The spec’s tests are defined in a wast syntax, which is wat that allows multiple modules per file plus some extra scripting support to allow defining tests:
-
(assert_return (invoke "add" (i32.const 1) (i32.const 1)) (i32.const 2))or -
(assert_trap (invoke "div_s" (i32.const 0) (i32.const 0)) "integer divide by zero") -
(assert_invalid (module (func (result i32) (i32.ctz (i64.const 0)))) "type mismatch") -
(assert_malformed (module quote "(func (result i32) (i32.const nan:arithmetic))") "unexpected token")
Supporting these functions directly in an engine just isn’t overly tractable. assert_return is probably JIT-able, but the "runtime" function lookup from (invoke) is annoying, except it’s always a string constant so it’s technically doable at compile time. assert_trap means you must implement trapping gracefully, as a valid return value. assert_invalid is applying validation at runtime, which isn’t how the rest of a wasm engine works. assert_malformed is just right out.
And thus, this ends up turning into that implementations have to write their own spectest parser. Sorry, I mean their own spectest test generator. No, wait, I mean . If every consumer of your test suite has to devote hours to transforming your testsuite into something they can actually use, there’s probably something to fix.
You might think that wast2json would be a great help by exploding the wast tests out into a collection of wasm files and a json file telling you what all the tests are. However, that leaves you to emit the assertions as WASM, and link in the corresponding module definitions that were emitted. Linking with
What happens when you try to use wast2json --relocatable on the spectests to be able to do that?
/usr/include/c++/14/string_view:256: constexpr const std::basic_string_view<_CharT, _Traits>::value_type& std::basic_string_view<_CharT, _Traits>::operator[](size_type) const [with _CharT = char; _Traits = std::char_traits<char>; const_reference = const char&; size_type = long unsigned int]: Assertion '__pos < this->_M_len' failed.
And before you say "that’s just a bug, report it." I did. And the overall sentiment was that (1) it’s maybe better to just remove --relocatable, and (2) it’s not really a good solution to this problem anyway. (Ladybird’s LibWasm uses it well though from a context where modules are loadable from javascript, and a python file emits javascript loading the module and checking it according to the test the json says should be applied.)

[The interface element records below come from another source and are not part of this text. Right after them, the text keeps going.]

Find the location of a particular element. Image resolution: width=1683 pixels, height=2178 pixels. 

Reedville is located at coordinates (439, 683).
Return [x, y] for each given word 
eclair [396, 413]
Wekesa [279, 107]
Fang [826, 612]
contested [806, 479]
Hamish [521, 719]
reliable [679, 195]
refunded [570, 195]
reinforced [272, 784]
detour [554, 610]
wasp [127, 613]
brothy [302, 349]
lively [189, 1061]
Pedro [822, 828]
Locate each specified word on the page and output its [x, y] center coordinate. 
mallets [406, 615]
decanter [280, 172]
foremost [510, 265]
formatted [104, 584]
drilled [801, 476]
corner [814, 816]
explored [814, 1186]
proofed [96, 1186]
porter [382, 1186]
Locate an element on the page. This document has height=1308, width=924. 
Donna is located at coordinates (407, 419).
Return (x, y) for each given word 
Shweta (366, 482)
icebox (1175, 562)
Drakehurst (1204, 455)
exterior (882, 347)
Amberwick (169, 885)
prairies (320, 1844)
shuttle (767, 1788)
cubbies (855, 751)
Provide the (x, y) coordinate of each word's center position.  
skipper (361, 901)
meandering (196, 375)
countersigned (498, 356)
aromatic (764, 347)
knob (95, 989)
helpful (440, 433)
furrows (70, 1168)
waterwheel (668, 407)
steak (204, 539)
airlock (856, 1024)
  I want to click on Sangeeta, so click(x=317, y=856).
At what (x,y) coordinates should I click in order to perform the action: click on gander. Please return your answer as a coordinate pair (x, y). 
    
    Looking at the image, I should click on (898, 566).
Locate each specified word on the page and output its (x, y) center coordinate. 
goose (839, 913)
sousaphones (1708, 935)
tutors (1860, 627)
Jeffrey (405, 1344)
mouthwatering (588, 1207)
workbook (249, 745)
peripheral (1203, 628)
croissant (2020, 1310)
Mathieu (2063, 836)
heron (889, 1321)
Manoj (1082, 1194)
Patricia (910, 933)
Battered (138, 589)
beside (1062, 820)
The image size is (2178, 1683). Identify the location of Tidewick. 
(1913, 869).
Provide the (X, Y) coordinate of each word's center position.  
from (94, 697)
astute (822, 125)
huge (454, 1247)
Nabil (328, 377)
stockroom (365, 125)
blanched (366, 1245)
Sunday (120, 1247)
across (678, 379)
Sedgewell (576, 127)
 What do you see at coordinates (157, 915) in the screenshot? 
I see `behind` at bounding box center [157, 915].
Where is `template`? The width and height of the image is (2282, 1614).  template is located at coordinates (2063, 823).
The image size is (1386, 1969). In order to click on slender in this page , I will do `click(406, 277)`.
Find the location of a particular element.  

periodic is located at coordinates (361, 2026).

I’m very happy to see that there’s an official suite of tests to check compliance with the specification, so please don’t take this as me not being appreciative of the labor that went into building out the test suite, but I’m very disappointed in how difficult they are to actually apply to a minimal WASM implementation. Hence it’s not surprising that spectests weren’t applied to WasmNow during its development. But that’s literally what they exist for!
What would be useful is if each assert was its own file. I started writing a script to try and track the module and definition dependencies and programmatically generate one minimal file for each assertion test from the .wast definition, but such work became quickly apparent that it’d take more than the couple days I was willing to spend on it. Each assertion being its own test means that it’s fine if the WASM runtime exits with a return code indicating the type of error that it detected, and then there doesn’t need to be any first class support for parsing and validating new code at runtime or having first class traps. One can just point the WASM engine at the entirely self-contained file, and the harness can assert that a malformed wasm file yields a malformed wasm file error return code, and the same for traps, invalid, or successful execution.